You can’t will it, power it, control it. Connection occurs with two or more items, and I believe you need both parties to be on the same wavelength to gain the most out of the experience. Being in a family of 4 with no natural biological connections (married with two adopted children), we’ve had to build these relationships from the ground up. It’s interesting to look at where both children are at and how it affects our attachments and views on life.
Last night my youngest daughter went out shopping with me as she would be spending one of her birthday gift cards. We had to run out to my father and his girlfriend’s house to feed their cat. When we came home from our hours together, we saw a sign on our door leading into the apartment building. The pool hours for the day would be limited and the office manager apologized for the trouble. We went into the elevator and my daughter said.
“So this means we have no more pool for the rest of the summer?”
I said, “No, it just means the pool is closing at 3pm tomorrow.”
“That’s not what you just said.”
She makes me doubt my reading abilities once again. I wonder in this instance if she’s really trying to irritate me, or if she sincerely tunes out of life. She acted like she couldn’t go back and read the sign when I told her to read it again. The helplessness at 12 is astounding, but typical of reactive attachment disorder. She doesn’t want to think for herself. When she’s feeling lost, she doesn’t want to do for herself. It makes me wonder how much of a real connection is being made, or how much as a parent I’m just a means to an end for her to get what she wants (food, clothing, money, shelter) and then when she’s got her needs met, she feels like she needs to be in control, powerful and doesn’t need anyone else to take care of her.
My oldest daughter wants these connections.

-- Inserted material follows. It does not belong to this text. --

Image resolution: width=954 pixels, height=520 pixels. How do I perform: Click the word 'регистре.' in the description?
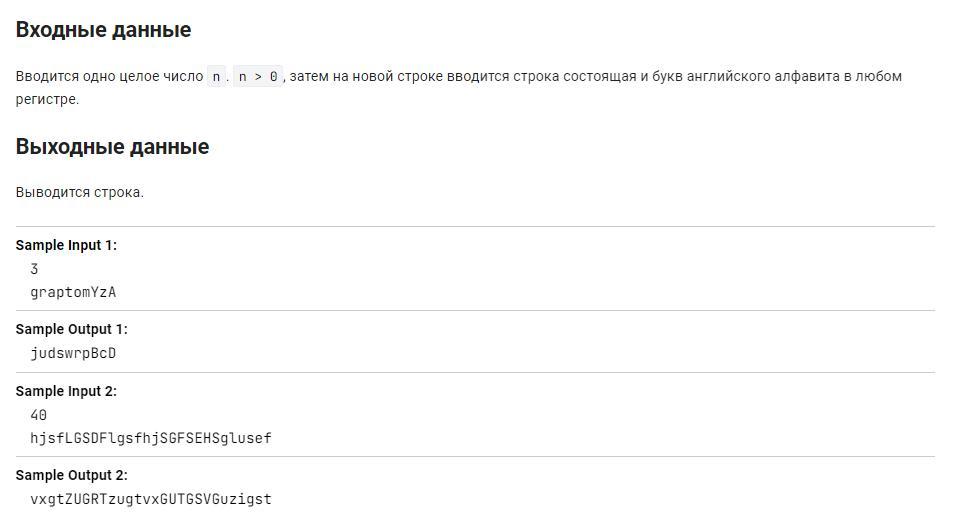click(47, 99)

She asks how we are doing every day. She expresses love not only with words, but also with actions. She’s sincerely grateful when people give her special praise and attention. She understands why she has us as parents and at this time can’t live with her birth mother, but has been establishing a relationship by phone at this point. I believe our youngest daughter feels the closest connection in this family with my oldest daughter, but even that relationship can be strained at best. When the younger one feels wronged or angered, she will throw the oldest under the bus even if the circumstances aren’t as they appear to be just to let go of pain and put the pressure on someone else. A simple funny incident can turn into a scream fest due to this misinterpretation.

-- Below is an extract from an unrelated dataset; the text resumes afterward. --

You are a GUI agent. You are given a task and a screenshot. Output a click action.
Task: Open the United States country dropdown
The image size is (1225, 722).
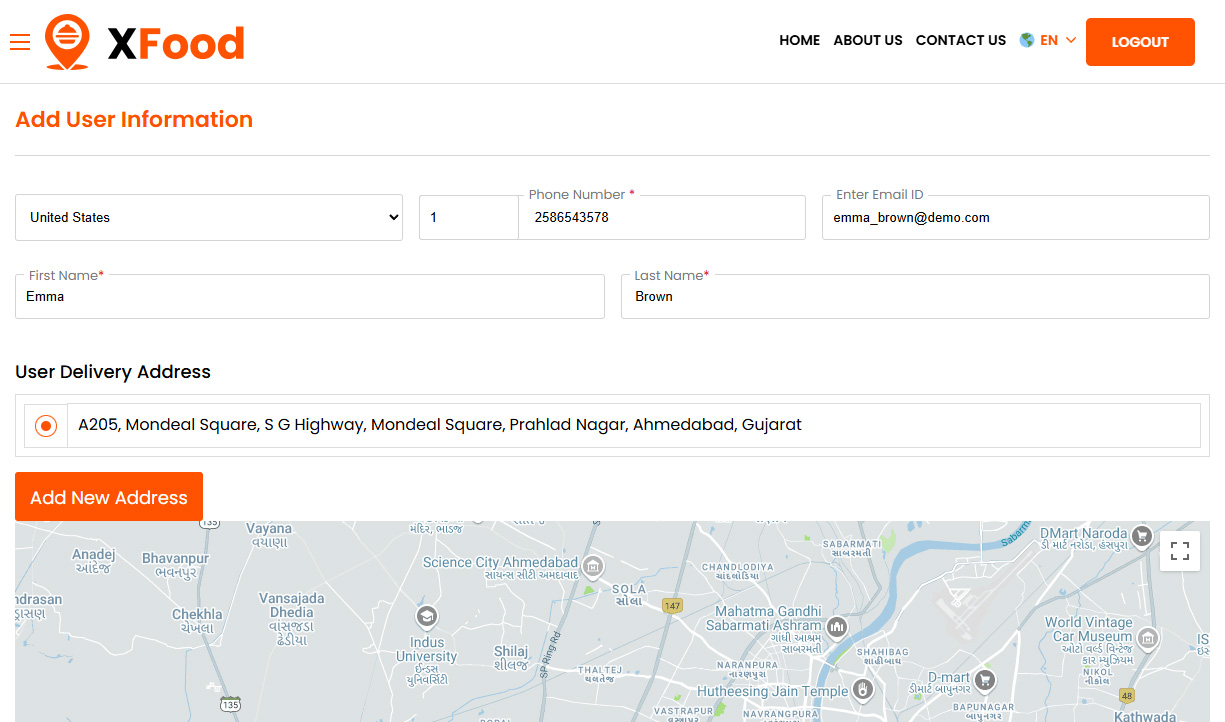209,218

I am strong. I continue to be the role model and example to teach my youngest what a father does in a family. If she doesn’t want more than what she gets now, that is fine. It’ll be her loss in the long run when she becomes an adult and realizes how much time she spent fighting and wasting that could have been memory filled and loving in the positive direction. I have to meet her where she’s at, and hope she trusts me enough to shoot for the stars.
In the meantime I’ll connect with the people who care, who share, and who want that connection.